[START RECORDED INFORMATION]
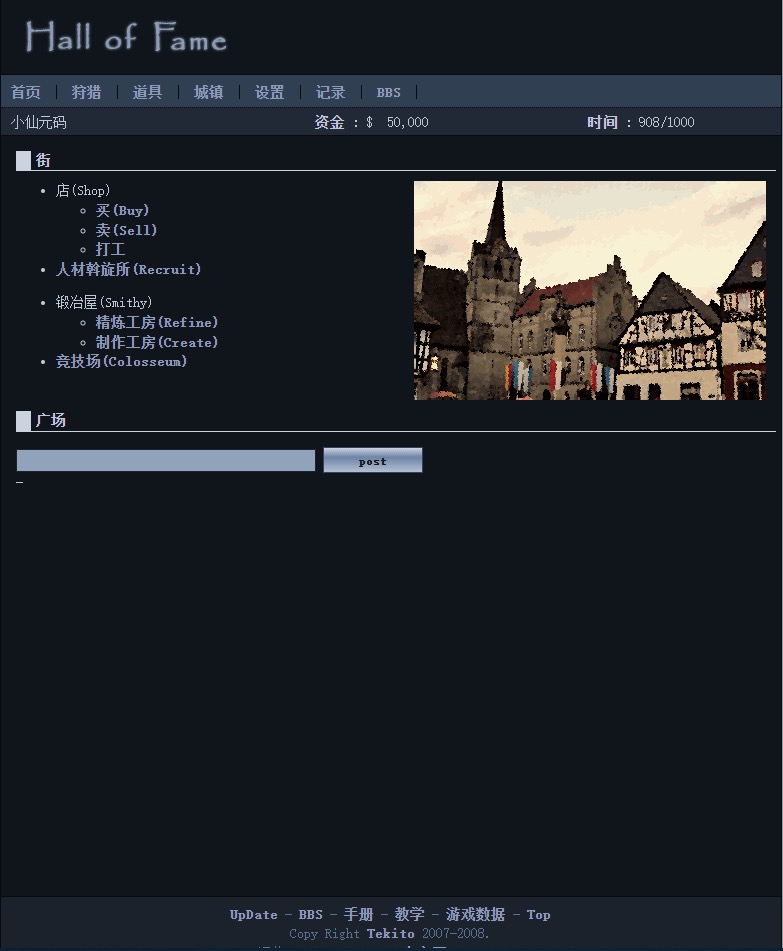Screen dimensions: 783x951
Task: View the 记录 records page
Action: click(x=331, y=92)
[END RECORDED INFORMATION]
[START RECORDED INFORMATION]
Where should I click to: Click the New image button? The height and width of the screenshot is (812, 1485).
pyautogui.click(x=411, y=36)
[END RECORDED INFORMATION]
_WORK REQUIRED:_ Copy out the part of the data that opens with the line containing "Screen dimensions: 783x951" and closes with the line containing "Action: click(x=331, y=92)", putting "tab" wherever "page" appears and keeping everything else the same. Leave out the picture.

_EXERCISE ANSWER:_
Screen dimensions: 783x951
Task: View the 记录 records tab
Action: click(x=331, y=92)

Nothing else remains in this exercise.